Nel caso in cui l’impresa sia collegata ad una o più imprese, ai dati dell’impresa si sommano interamente i dati degli occupati e del fatturato o del totale di bilancio desunti dal bilancio di esercizio di tali imprese. L’art.3, comma 6 del decreto, inoltre prevede che «devono essere aggiunti, in misura proporzionale, i dati delle eventuali imprese associate alle imprese collegate – situate immediatamente a monte o a valle di queste ultime – a meno che tali dati non siano stati già ripresi tramite i conti consolidati in proporzione almeno equivalente alle percentuali di cui al comma 4».

Agli uffici delle Camere di Commercio, anche alla luce dei chiarimenti espressi dal Mise nella recente circolare del 14 febbraio 2017, n.3696/C, non compete tale ordine di verifiche.

Sarebbe opportuno, però, che sul punto venissero resi dei chiarimenti ufficiali. Se fosse confermata la rigida interpretazione letterale, infatti, anche l’investimento di corporate venture capital in una Pmi innovativa, ad esempio, potrebbe determinare la perdita della qualifica di Pmi dell’impresa target, disincentivando, nei fatti, l’afflusso di capitali, anche stranieri, verso le imprese innovative, in aperto contrasto con la finalità della norma.
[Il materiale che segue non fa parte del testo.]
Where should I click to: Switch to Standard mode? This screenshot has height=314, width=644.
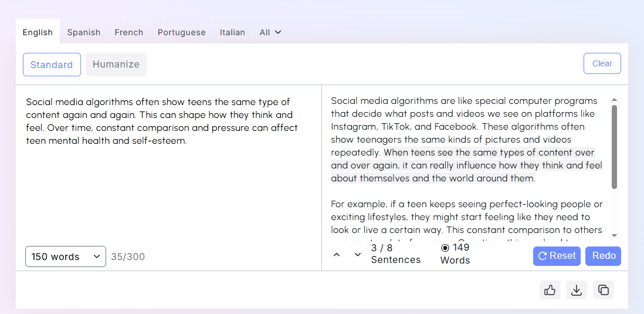tap(52, 65)
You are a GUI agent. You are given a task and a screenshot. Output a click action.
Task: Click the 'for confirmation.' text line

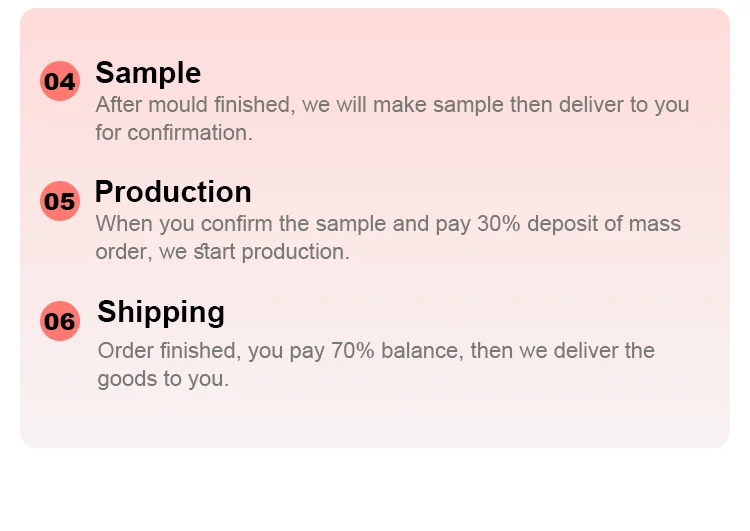174,133
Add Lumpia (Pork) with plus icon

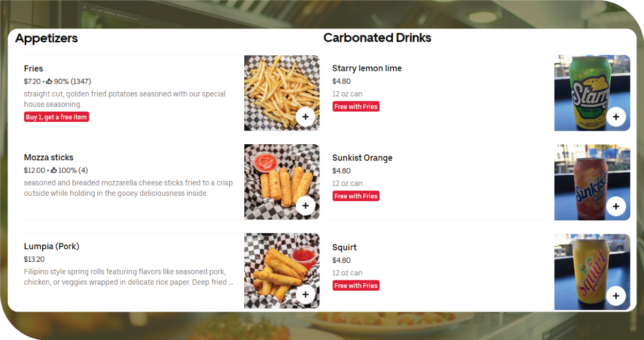coord(305,294)
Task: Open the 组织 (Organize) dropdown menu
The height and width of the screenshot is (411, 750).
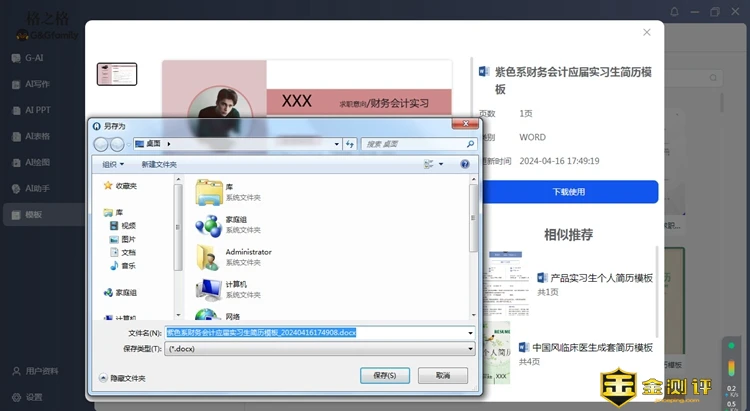Action: click(111, 164)
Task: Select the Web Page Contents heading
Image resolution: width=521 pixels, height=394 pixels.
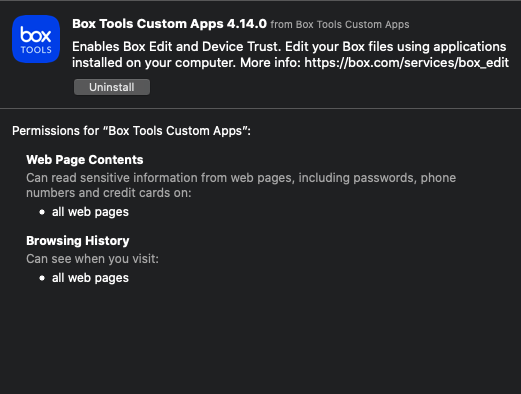Action: [x=85, y=160]
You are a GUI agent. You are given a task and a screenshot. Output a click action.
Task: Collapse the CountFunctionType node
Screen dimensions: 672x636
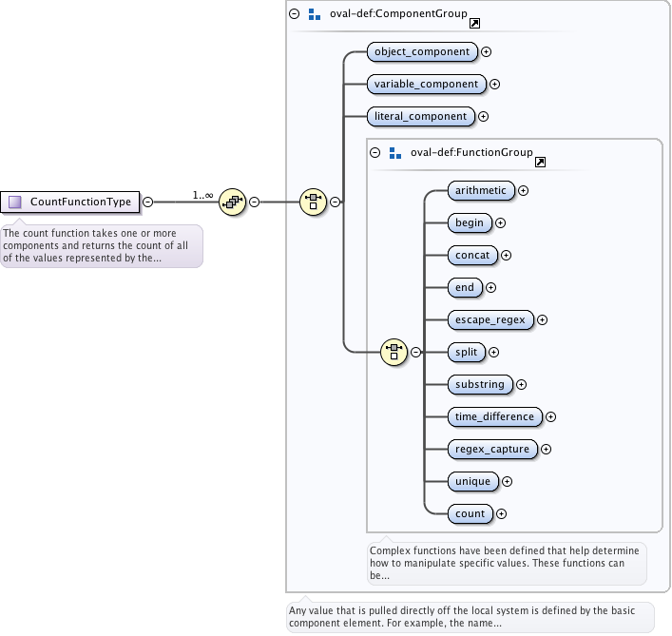tap(148, 202)
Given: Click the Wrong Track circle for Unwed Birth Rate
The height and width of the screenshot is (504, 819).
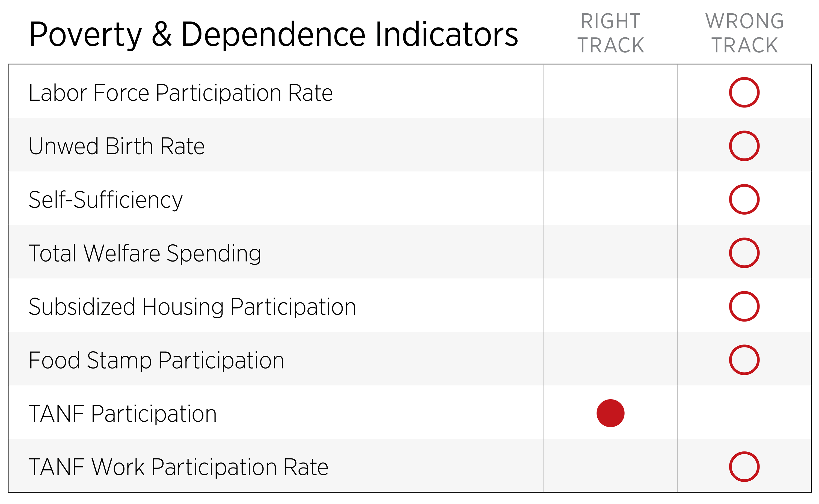Looking at the screenshot, I should coord(744,146).
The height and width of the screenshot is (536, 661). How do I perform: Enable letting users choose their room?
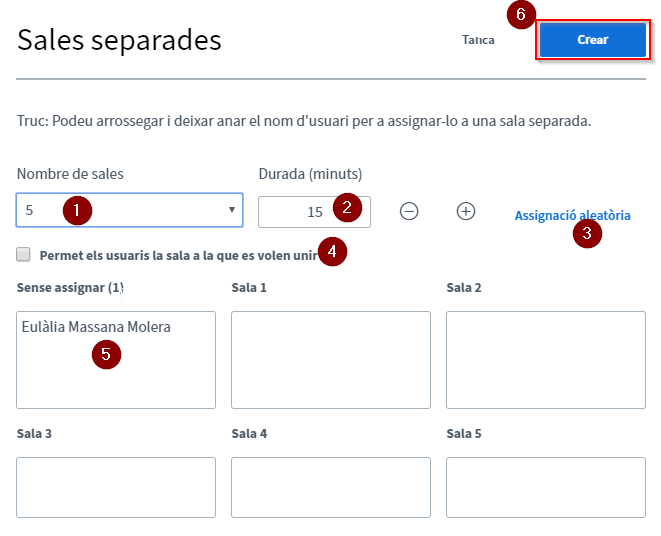(24, 254)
Chiarimenti, inoltre, sono opportuni per i legali rappresentanti delle imprese innovative che, per iscriversi (e mantenere l’iscrizione) nella sezione speciale del Registro delle imprese, hanno reso dichiarazioni passibili delle sanzioni penali previste dall’art.76 del dpr 28 dicembre 2000, n.445, oltre che per scongiurare, in sede di verifica, il disconoscimento dei benefici conseguenti al provvedimento eventualmente emanato sulla base della dichiarazione non veritiera (ai sensi degli art.46 e 47 del dpr n.445 cit.).

Imprese Associate

(cfr.: art.3, comma 2 della Raccomandazione)

Imprese Collegate

(cfr.: art.3, comma 3 della Raccomandazione)

Tutte le imprese tra le quali esiste una relazione tale per cui una impresa detiene (da sola oppure insieme a una o più imprese collegate) almeno il 25 per cento del capitale o dei diritti di voto di un’altra impresa

Tutte le imprese tra le quali esiste una delle seguenti relazioni:

a) l’impresa in cui un’altra impresa dispone della maggioranza dei voti esercitabili nell’assemblea ordinaria;

b) l’impresa in cui un’altra impresa dispone di voti sufficienti per esercitare un’influenza dominante nell’assemblea ordinaria;

c) l’impresa su cui un’altra impresa ha il diritto, in virtù di un contratto o di una clausola statutaria, di esercitare un’influenza dominante, quando la legge applicabile consenta tali contratti o clausole;

d) le imprese in cui un’altra, in base ad accordi con altri soci, controlla da sola la maggioranza dei diritti di voto.